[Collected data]
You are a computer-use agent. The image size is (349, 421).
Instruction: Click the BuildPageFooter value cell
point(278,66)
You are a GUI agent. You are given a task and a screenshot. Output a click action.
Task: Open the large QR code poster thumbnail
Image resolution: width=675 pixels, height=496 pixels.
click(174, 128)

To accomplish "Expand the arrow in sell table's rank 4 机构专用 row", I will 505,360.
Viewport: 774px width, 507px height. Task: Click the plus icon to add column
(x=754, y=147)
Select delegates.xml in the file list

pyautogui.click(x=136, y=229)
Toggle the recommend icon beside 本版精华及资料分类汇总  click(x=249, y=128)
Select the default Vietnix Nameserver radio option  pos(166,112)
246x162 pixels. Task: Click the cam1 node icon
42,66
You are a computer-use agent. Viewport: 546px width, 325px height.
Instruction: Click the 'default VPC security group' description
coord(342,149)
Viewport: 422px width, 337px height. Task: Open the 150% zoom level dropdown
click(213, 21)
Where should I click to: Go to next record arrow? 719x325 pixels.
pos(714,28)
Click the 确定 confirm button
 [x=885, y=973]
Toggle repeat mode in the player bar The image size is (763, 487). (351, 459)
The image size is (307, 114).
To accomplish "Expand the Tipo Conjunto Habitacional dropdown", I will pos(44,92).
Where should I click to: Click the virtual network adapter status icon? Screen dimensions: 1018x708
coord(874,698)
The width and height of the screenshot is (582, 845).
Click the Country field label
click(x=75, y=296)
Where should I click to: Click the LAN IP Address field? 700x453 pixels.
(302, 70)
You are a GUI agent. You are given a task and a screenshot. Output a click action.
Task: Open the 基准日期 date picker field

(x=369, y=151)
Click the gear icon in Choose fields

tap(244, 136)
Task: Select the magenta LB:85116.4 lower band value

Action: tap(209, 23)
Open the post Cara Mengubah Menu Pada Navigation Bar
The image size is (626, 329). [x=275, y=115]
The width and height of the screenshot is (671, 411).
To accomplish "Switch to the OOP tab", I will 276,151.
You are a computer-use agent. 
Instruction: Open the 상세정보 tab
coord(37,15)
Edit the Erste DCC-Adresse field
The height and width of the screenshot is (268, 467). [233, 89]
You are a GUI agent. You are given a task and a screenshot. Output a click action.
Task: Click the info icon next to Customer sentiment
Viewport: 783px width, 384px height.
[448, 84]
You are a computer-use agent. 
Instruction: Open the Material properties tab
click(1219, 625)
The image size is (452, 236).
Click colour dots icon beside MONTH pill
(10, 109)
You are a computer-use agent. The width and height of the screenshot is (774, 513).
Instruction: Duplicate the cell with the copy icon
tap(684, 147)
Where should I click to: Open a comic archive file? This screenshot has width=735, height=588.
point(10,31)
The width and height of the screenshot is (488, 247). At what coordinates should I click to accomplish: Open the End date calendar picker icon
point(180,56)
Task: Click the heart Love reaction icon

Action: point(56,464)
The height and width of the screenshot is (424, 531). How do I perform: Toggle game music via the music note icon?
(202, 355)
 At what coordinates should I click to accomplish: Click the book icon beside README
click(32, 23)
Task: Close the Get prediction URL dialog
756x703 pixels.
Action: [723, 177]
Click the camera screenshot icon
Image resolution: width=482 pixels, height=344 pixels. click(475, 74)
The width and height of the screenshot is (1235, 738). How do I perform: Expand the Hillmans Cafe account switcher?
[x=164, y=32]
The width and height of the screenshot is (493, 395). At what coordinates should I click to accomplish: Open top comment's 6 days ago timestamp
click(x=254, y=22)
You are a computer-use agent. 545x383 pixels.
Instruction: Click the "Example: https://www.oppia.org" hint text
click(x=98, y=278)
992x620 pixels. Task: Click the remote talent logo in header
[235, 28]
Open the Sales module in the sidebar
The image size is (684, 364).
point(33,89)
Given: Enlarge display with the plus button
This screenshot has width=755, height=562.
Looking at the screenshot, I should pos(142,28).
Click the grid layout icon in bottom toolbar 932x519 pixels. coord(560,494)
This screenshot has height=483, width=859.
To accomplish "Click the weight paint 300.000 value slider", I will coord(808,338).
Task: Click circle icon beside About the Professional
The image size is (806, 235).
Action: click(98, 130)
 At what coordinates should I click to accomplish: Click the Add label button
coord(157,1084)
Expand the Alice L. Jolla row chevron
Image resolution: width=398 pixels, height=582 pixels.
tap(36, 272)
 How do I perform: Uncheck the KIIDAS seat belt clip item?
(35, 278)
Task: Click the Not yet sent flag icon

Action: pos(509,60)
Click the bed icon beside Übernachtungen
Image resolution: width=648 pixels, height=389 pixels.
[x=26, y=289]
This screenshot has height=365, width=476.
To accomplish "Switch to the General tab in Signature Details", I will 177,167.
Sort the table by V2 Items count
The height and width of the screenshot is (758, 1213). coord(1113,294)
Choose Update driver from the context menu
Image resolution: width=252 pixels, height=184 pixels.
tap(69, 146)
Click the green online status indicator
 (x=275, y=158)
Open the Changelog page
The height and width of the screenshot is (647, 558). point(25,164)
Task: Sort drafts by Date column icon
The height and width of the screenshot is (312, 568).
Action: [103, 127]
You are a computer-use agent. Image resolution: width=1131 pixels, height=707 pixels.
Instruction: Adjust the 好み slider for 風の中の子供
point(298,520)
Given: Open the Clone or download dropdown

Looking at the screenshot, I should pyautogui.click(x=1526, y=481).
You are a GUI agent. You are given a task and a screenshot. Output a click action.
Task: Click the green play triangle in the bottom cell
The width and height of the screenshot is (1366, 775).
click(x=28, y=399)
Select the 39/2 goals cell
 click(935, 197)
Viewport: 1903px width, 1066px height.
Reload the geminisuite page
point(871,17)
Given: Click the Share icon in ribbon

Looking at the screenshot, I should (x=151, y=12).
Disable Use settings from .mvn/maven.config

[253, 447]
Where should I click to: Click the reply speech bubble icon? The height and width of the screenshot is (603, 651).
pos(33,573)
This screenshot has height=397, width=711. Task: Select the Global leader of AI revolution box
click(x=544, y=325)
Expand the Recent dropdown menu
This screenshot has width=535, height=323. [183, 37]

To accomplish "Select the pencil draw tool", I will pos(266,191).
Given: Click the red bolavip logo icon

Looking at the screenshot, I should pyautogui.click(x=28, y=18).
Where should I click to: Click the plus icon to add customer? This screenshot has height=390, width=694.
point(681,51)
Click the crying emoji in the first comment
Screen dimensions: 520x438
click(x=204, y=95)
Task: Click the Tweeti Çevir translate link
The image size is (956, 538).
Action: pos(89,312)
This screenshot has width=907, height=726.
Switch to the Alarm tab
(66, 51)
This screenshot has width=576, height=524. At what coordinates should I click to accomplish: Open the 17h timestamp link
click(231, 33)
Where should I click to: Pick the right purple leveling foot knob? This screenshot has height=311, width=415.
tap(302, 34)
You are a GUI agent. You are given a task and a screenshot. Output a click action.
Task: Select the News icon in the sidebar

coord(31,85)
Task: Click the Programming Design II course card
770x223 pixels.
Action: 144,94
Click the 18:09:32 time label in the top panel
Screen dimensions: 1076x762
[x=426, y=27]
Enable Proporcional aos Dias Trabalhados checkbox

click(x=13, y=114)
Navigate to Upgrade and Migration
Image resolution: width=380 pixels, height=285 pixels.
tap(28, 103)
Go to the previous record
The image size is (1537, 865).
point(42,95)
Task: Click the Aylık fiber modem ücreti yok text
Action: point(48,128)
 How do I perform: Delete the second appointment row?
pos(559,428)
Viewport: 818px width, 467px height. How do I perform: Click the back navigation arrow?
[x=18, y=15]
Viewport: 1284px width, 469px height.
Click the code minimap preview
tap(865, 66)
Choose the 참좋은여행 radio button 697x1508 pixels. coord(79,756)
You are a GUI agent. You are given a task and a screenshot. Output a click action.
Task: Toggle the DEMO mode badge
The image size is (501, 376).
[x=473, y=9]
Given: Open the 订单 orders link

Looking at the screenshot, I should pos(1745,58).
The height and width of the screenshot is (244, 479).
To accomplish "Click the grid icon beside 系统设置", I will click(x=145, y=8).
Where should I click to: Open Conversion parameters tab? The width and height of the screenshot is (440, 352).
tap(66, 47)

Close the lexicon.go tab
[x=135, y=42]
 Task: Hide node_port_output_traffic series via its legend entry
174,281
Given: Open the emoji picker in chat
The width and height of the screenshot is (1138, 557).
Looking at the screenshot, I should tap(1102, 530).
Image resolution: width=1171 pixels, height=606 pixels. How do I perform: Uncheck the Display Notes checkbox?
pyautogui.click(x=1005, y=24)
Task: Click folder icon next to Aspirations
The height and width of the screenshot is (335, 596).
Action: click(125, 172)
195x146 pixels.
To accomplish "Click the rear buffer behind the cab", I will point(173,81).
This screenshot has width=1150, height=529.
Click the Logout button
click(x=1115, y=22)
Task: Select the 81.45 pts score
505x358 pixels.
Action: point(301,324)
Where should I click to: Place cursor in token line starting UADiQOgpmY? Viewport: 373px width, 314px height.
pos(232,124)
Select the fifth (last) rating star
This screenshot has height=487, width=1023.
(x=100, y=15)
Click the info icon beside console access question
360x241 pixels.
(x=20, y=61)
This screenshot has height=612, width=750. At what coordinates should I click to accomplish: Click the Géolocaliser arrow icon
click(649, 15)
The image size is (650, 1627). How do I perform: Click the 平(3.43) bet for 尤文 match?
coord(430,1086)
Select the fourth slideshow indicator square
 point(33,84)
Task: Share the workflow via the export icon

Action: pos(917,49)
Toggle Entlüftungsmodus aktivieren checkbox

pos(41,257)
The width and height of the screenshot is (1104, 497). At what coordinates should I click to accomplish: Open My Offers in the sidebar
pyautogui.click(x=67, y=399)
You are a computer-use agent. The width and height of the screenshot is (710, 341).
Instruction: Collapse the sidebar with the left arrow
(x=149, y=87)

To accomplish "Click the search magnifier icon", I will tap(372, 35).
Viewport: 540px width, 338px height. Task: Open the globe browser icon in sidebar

- Your instructions -
Give the material from the line containing "Where should I click to: Click the plus" up to and including the line containing "will click(x=145, y=8)." as a Markdown table with the columns Number and Entry, one numbered row per line and blank lines omitted.

- Expected output -
| Number | Entry |
|---|---|
| 1 | Where should I click to: Click the plus icon to add customer? This screenshot has height=390, width=694. |
| 2 | point(681,51) |
| 3 | Click the crying emoji in the first comment |
| 4 | Screen dimensions: 520x438 |
| 5 | click(x=204, y=95) |
| 6 | Task: Click the Tweeti Çevir translate link |
| 7 | The image size is (956, 538). |
| 8 | Action: pos(89,312) |
| 9 | This screenshot has width=907, height=726. |
| 10 | Switch to the Alarm tab |
| 11 | (66, 51) |
| 12 | This screenshot has width=576, height=524. At what coordinates should I click to accomplish: Open the 17h timestamp link |
| 13 | click(231, 33) |
| 14 | Where should I click to: Pick the right purple leveling foot knob? This screenshot has height=311, width=415. |
| 15 | tap(302, 34) |
| 16 | You are a GUI agent. You are given a task and a screenshot. Output a click action. |
| 17 | Task: Select the News icon in the sidebar |
| 18 | coord(31,85) |
| 19 | Task: Click the Programming Design II course card |
| 20 | 770x223 pixels. |
| 21 | Action: 144,94 |
| 22 | Click the 18:09:32 time label in the top panel |
| 23 | Screen dimensions: 1076x762 |
| 24 | [x=426, y=27] |
| 25 | Enable Proporcional aos Dias Trabalhados checkbox |
| 26 | click(x=13, y=114) |
| 27 | Navigate to Upgrade and Migration |
| 28 | Image resolution: width=380 pixels, height=285 pixels. |
| 29 | tap(28, 103) |
| 30 | Go to the previous record |
| 31 | The image size is (1537, 865). |
| 32 | point(42,95) |
| 33 | Task: Click the Aylık fiber modem ücreti yok text |
| 34 | Action: point(48,128) |
| 35 |  How do I perform: Delete the second appointment row? |
| 36 | pos(559,428) |
| 37 | Viewport: 818px width, 467px height. How do I perform: Click the back navigation arrow? |
| 38 | [x=18, y=15] |
| 39 | Viewport: 1284px width, 469px height. |
| 40 | Click the code minimap preview |
| 41 | tap(865, 66) |
| 42 | Choose the 참좋은여행 radio button 697x1508 pixels. coord(79,756) |
| 43 | You are a GUI agent. You are given a task and a screenshot. Output a click action. |
| 44 | Task: Toggle the DEMO mode badge |
| 45 | The image size is (501, 376). |
| 46 | [x=473, y=9] |
| 47 | Given: Open the 订单 orders link |
| 48 | Looking at the screenshot, I should pos(1745,58). |
| 49 | The height and width of the screenshot is (244, 479). |
| 50 | To accomplish "Click the grid icon beside 系统设置", I will click(x=145, y=8). |